DATA RECORDS |
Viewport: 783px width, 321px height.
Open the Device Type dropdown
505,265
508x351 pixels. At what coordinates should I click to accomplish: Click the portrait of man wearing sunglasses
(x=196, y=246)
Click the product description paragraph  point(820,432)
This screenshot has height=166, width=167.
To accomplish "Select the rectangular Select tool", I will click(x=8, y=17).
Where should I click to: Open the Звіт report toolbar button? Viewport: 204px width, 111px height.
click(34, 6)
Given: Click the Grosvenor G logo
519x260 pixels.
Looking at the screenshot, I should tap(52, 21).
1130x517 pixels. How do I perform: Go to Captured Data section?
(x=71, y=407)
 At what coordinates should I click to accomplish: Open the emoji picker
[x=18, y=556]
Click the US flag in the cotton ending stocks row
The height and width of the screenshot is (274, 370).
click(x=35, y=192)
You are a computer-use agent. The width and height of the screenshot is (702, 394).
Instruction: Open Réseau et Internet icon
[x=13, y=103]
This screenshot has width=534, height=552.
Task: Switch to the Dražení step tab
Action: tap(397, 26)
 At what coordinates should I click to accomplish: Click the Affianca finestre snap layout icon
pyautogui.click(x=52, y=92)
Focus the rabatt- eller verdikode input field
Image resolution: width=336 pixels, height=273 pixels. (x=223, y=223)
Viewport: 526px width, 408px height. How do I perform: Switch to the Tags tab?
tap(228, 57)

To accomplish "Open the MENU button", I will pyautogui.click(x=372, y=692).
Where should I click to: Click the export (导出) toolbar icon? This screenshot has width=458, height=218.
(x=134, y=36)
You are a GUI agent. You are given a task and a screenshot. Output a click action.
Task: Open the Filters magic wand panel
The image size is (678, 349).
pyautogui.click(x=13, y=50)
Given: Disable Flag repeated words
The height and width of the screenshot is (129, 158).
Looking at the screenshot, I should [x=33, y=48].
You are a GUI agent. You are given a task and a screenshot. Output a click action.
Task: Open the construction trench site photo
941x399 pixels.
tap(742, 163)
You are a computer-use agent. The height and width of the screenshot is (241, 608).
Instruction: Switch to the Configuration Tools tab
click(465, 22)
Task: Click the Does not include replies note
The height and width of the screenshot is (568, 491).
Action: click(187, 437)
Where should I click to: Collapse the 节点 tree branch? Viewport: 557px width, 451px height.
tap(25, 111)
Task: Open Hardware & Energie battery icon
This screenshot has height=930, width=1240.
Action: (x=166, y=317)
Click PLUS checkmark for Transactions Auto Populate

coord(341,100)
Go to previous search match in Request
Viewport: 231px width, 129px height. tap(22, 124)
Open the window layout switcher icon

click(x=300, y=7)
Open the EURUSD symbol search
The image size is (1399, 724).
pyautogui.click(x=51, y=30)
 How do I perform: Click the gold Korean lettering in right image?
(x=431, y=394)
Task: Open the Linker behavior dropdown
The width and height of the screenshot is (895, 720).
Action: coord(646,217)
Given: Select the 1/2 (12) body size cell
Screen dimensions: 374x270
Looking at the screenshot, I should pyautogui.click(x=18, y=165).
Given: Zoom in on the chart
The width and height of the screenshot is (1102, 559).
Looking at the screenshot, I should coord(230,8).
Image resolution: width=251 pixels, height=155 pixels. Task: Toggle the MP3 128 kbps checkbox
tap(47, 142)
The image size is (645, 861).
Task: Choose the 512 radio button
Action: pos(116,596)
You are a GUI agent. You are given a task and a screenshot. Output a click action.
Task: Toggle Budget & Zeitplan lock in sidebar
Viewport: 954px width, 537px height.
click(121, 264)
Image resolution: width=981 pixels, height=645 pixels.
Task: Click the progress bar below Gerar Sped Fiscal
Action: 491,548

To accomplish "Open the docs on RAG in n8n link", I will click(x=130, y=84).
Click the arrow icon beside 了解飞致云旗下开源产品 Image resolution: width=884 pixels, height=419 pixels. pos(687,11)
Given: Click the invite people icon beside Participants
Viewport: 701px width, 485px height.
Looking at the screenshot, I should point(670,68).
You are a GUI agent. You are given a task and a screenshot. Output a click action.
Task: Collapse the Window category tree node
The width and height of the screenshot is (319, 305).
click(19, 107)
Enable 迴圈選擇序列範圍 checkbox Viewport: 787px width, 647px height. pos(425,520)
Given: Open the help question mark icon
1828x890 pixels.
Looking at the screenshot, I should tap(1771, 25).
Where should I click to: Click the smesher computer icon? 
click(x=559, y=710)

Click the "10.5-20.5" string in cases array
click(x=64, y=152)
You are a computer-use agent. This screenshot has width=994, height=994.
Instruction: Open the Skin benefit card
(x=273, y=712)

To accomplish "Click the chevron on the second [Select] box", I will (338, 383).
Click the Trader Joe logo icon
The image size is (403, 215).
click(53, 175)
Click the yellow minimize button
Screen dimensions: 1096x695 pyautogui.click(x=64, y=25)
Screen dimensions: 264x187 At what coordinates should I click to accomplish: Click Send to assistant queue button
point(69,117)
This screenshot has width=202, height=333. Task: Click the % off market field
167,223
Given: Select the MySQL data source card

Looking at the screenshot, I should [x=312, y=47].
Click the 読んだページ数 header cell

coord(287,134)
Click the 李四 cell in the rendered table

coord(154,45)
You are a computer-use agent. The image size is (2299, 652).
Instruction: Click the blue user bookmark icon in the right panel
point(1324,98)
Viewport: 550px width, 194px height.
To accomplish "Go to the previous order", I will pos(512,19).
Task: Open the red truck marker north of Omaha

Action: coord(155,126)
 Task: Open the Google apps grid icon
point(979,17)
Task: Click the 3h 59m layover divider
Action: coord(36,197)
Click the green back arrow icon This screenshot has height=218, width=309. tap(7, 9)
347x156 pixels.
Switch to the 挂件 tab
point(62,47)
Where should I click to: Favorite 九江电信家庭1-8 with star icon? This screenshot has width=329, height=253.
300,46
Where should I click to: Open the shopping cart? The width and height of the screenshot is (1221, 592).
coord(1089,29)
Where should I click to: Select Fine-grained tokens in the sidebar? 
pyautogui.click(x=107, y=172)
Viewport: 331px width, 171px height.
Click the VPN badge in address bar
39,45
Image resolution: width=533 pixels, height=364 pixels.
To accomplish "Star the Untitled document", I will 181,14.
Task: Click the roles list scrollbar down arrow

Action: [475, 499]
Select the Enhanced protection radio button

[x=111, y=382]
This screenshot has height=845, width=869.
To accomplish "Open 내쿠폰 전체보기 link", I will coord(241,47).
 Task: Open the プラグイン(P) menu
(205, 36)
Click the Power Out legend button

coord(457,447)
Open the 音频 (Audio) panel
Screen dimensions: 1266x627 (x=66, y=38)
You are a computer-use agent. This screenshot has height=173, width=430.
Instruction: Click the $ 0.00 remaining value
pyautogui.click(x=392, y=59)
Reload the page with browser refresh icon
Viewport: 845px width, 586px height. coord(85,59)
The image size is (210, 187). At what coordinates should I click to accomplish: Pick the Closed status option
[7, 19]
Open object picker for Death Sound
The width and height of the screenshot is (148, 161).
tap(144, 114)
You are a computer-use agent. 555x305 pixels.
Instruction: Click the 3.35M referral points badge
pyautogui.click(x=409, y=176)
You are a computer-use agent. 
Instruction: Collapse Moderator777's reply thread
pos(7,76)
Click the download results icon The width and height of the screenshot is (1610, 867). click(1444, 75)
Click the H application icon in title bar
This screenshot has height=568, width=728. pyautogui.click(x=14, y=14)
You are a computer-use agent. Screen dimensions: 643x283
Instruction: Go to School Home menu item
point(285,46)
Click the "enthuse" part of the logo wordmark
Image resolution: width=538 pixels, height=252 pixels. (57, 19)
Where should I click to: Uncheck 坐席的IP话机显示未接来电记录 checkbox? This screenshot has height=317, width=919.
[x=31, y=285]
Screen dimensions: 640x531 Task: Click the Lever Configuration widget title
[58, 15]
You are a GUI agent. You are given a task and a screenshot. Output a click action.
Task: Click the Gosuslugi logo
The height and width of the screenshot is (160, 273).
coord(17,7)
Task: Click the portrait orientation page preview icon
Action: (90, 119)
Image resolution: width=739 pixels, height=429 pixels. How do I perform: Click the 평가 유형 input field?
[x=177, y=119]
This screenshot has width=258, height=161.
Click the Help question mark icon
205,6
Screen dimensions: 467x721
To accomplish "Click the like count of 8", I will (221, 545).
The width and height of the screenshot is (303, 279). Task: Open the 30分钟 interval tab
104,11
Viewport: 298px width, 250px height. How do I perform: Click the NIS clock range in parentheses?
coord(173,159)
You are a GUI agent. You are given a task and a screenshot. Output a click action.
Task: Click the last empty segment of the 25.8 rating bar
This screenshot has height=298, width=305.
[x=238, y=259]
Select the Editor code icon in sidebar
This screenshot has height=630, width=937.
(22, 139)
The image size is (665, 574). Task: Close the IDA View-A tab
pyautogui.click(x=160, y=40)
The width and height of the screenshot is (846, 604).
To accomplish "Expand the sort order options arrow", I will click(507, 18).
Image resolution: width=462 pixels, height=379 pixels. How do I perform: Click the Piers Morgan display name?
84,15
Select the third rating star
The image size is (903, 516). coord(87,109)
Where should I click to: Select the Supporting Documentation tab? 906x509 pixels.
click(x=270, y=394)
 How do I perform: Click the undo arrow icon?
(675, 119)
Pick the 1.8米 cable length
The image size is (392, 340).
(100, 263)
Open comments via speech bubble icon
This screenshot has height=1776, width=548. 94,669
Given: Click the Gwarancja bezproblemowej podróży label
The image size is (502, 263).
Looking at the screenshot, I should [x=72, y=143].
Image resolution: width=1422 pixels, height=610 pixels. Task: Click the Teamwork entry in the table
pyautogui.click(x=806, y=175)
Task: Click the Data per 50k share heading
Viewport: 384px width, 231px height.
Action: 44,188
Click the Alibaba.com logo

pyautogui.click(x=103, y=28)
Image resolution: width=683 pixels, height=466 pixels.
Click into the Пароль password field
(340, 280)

EXERCISE DIRECTIONS | Go through the data, and copy each line in which the word "beside" appears.

FINISHED TASK |
Click the arrow icon beside 了解飞致云旗下开源产品 Image resolution: width=884 pixels, height=419 pixels. pos(687,11)
Given: Click the invite people icon beside Participants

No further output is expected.